Feature Store Overview

JFrog ML's Feature Store is a data platform for machine learning models that facilitates the discoverability, reuse and accuracy of features.

It provides a centralized method for developing features using batch or streaming data, and for serving those features instantly or retrieving them as training data. It also allows the discovery and reuse of available features, instead of recreating identical or similar ones.

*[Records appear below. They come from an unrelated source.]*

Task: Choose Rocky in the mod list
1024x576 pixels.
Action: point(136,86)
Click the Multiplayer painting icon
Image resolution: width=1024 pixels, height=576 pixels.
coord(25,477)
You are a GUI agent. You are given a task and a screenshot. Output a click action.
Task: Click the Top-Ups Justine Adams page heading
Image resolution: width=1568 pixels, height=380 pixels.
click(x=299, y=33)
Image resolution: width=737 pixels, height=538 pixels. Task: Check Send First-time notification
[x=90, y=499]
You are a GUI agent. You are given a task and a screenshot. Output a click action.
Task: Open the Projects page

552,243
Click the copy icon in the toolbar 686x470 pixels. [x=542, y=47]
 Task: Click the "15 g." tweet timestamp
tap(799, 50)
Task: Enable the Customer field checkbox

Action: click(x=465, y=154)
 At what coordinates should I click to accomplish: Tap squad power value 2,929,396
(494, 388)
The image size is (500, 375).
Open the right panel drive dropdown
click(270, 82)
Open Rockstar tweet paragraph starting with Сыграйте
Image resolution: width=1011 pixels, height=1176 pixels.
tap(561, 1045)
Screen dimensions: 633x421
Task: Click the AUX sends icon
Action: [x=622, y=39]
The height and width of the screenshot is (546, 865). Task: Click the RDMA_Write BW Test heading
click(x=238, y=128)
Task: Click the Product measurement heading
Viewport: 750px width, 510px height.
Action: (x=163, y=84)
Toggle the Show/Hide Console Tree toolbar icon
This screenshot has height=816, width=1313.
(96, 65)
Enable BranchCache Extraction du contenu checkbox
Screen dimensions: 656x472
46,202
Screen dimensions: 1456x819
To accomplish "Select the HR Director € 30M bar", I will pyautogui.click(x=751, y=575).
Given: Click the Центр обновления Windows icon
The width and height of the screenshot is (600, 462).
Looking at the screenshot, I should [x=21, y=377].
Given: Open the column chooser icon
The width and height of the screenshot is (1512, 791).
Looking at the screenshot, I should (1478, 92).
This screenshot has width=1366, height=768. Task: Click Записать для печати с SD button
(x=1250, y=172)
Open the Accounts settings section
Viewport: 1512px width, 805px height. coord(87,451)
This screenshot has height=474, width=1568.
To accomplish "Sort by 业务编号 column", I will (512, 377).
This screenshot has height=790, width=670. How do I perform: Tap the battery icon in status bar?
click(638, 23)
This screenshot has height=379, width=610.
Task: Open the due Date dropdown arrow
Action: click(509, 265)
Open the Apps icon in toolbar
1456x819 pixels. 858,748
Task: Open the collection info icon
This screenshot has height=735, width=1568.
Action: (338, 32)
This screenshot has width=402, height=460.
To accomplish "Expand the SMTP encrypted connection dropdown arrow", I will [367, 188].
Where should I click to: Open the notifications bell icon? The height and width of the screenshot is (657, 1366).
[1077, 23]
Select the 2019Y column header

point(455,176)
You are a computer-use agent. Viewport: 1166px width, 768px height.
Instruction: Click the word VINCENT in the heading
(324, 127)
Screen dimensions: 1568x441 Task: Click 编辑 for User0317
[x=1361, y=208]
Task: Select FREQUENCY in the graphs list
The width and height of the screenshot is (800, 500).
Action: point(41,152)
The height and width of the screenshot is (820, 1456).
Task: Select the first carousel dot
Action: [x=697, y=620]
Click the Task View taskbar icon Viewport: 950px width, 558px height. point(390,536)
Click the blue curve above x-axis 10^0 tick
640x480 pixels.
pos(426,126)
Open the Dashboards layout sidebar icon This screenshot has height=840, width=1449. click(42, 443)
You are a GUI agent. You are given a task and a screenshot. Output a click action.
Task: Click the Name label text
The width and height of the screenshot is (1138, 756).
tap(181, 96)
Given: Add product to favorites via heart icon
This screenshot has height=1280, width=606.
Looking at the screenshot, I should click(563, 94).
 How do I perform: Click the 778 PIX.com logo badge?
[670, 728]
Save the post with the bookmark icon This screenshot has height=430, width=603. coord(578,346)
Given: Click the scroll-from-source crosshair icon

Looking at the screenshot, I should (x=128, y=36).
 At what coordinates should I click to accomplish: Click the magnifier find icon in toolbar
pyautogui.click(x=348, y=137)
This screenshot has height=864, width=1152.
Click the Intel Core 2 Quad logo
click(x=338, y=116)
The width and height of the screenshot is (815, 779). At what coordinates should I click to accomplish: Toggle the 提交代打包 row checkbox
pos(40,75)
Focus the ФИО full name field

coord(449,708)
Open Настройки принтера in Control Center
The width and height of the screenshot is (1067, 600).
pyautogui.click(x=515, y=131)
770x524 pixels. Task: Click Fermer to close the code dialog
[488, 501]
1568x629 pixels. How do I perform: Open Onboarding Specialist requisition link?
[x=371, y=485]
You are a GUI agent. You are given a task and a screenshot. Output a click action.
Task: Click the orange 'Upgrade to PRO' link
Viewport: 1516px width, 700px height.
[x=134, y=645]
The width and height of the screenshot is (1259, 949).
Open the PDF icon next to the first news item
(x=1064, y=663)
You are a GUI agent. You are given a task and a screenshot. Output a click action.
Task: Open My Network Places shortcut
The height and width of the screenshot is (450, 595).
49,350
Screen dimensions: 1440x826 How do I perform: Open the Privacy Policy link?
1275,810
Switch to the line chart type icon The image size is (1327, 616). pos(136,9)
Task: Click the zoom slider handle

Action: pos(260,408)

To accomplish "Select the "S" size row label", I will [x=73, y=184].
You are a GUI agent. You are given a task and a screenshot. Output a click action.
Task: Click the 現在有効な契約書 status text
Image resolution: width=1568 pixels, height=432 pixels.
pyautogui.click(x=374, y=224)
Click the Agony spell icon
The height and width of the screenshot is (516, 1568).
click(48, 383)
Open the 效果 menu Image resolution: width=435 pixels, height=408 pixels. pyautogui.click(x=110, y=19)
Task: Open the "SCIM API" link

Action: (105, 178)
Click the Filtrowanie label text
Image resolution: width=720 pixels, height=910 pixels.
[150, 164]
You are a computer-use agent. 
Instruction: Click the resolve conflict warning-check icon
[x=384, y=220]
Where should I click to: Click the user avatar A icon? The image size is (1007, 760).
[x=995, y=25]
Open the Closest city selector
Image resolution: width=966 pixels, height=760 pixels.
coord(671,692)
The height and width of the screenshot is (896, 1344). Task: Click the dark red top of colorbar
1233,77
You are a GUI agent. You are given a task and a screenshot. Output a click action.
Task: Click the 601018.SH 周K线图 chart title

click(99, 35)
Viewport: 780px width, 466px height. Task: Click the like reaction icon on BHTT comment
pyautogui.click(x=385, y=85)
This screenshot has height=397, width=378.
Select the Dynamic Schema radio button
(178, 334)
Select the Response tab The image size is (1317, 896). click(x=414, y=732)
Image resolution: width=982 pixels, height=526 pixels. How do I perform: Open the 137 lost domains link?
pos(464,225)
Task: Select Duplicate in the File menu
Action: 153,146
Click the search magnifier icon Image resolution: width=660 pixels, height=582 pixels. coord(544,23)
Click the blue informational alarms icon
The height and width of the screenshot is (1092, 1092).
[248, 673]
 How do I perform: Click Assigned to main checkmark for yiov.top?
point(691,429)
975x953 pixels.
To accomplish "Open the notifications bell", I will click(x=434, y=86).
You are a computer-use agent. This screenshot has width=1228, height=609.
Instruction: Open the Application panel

The Feature Store serves the following main purposes:

Source of truth: Creating a single and discoverable source of truth for features that are to be used by machine learning models.
Feature collaboration: Allowing data scientists and machine learning engineers to share features between projects.
Training/serving skew: Systematically ensuring the matching between features that have been generated online and offline.

📘
Using JFrog ML Cloud
The feature store JFrog ML cloud (SaaS) supports Batch Feature Sets only. To use real-time and streaming features, please opt for JFrog ML hybrid deployments.

Features definition

The JFrog ML Feature Store follows three main concepts:

Keys: Features created via the Feature Store are calculated for a specific key. For example: user_id, transaction_id, merchant_id, etc.
Data Sources: External data sources that are the features' ingestion source.
Feature Sets: The operational unit of the Feature Store. A computation definition which takes raw data as its input and outputs features. Types of feature sets include:
- Batch: Defining features based on batch data sources (e.g. Snowflake, BigQuery, etc.).
- Streaming: Defining features based on streaming data sources (e.g. Kafka).
- Real-time: Features based on data received upon an inference request.

Feature consumption

With the JFrog ML Feature Store you can define features once, calculate them once, and reuse them at any time.

JFrog ML's Feature Store systematically ensures that there are no discrepancies between data generated for training and serving, since both the offline and the online stores are populated from the same singular feature extraction process.

Inference: Serve a Key's up-to-date feature values from one centralized location.
Training: Keep a log of all features, and then retrieve them for training, at any point in time.